◆ **Problem statement**: Because the pictures are not wanted, reproduce the rest of the records below exactly as they stand.

+===+

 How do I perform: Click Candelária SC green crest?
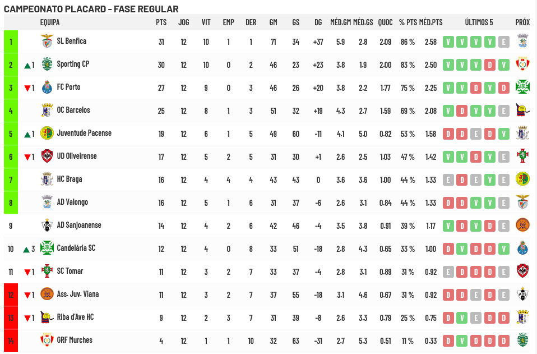pyautogui.click(x=47, y=248)
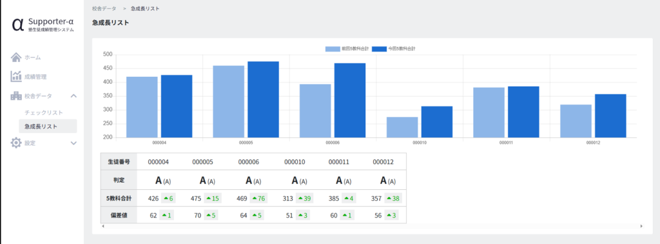Image resolution: width=660 pixels, height=244 pixels.
Task: Click the 校舎データ building icon
Action: (x=16, y=96)
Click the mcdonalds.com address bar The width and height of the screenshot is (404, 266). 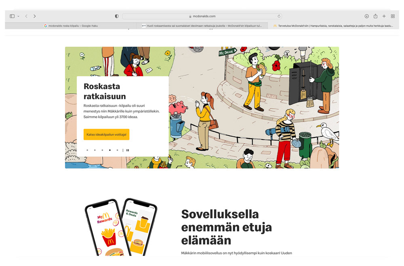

+===+

◆ **Task result**:
 How do I perform: Click Candelária SC green crest?
pyautogui.click(x=47, y=248)
Image resolution: width=660 pixels, height=244 pixels.
Task: Click the 校舎データ building icon
Action: (x=16, y=96)
Click the mcdonalds.com address bar The width and height of the screenshot is (404, 266). 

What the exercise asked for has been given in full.